Your task. Count the lines in the data below that contain the word "should". Give only the number.

Input.
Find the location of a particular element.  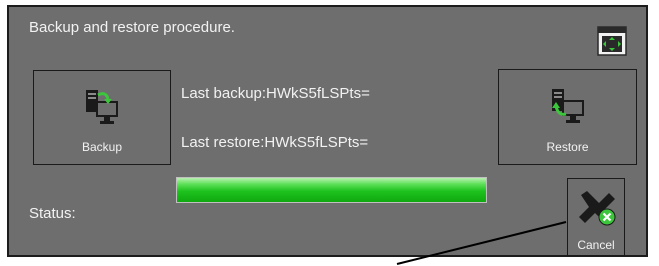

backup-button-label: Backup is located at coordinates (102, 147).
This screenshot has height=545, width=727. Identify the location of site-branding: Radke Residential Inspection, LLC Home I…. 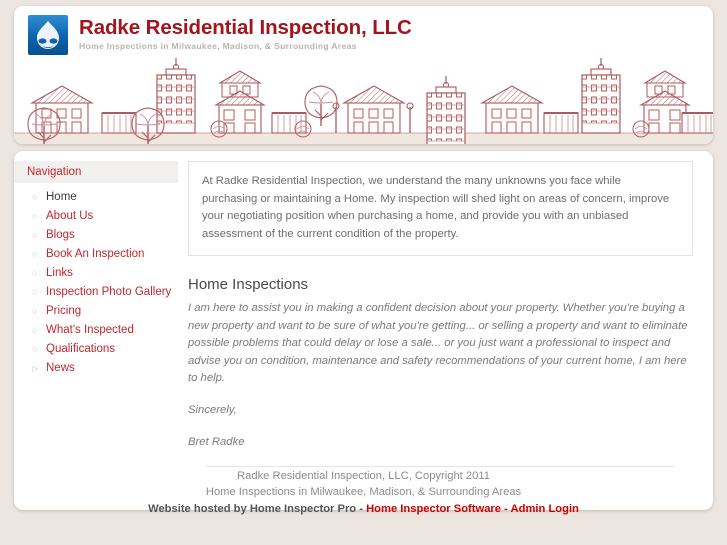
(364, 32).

...

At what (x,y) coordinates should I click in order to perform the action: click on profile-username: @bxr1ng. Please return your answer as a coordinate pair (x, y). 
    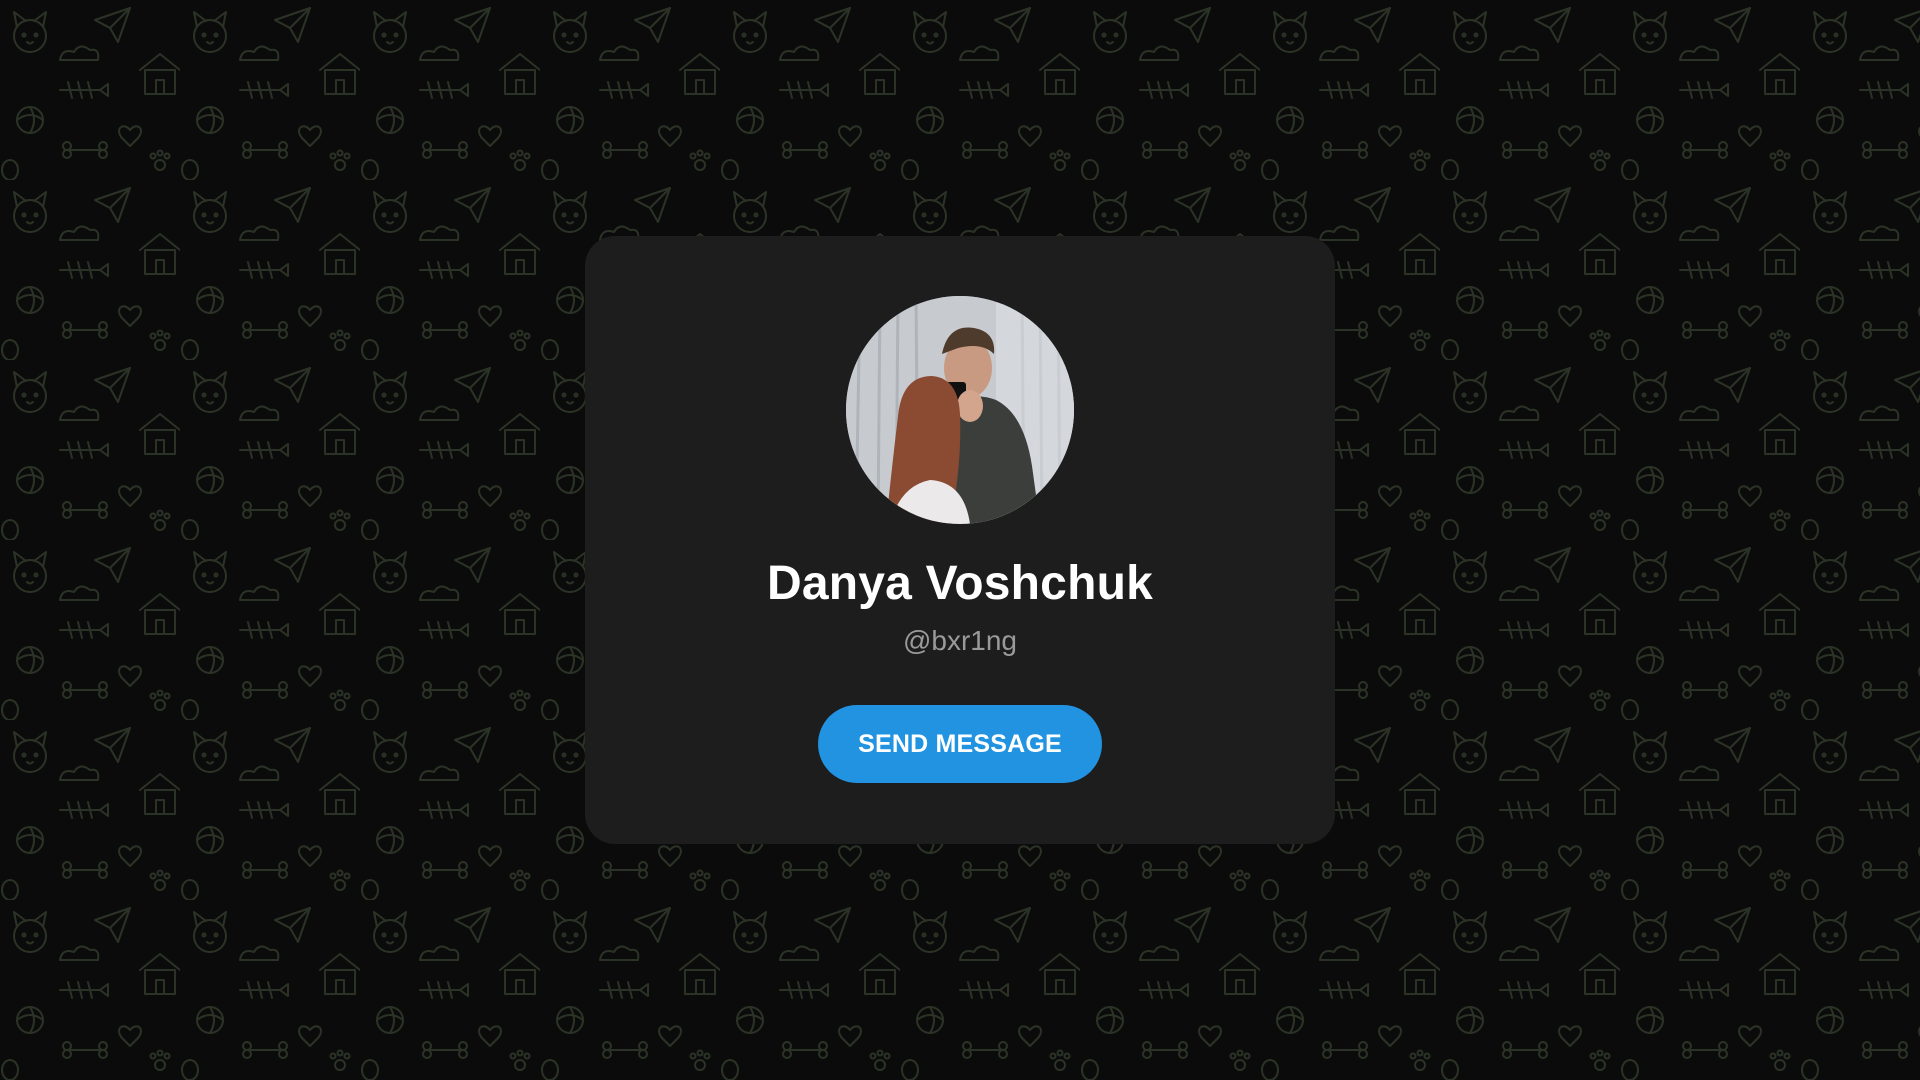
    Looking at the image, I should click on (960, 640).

Answer box. 2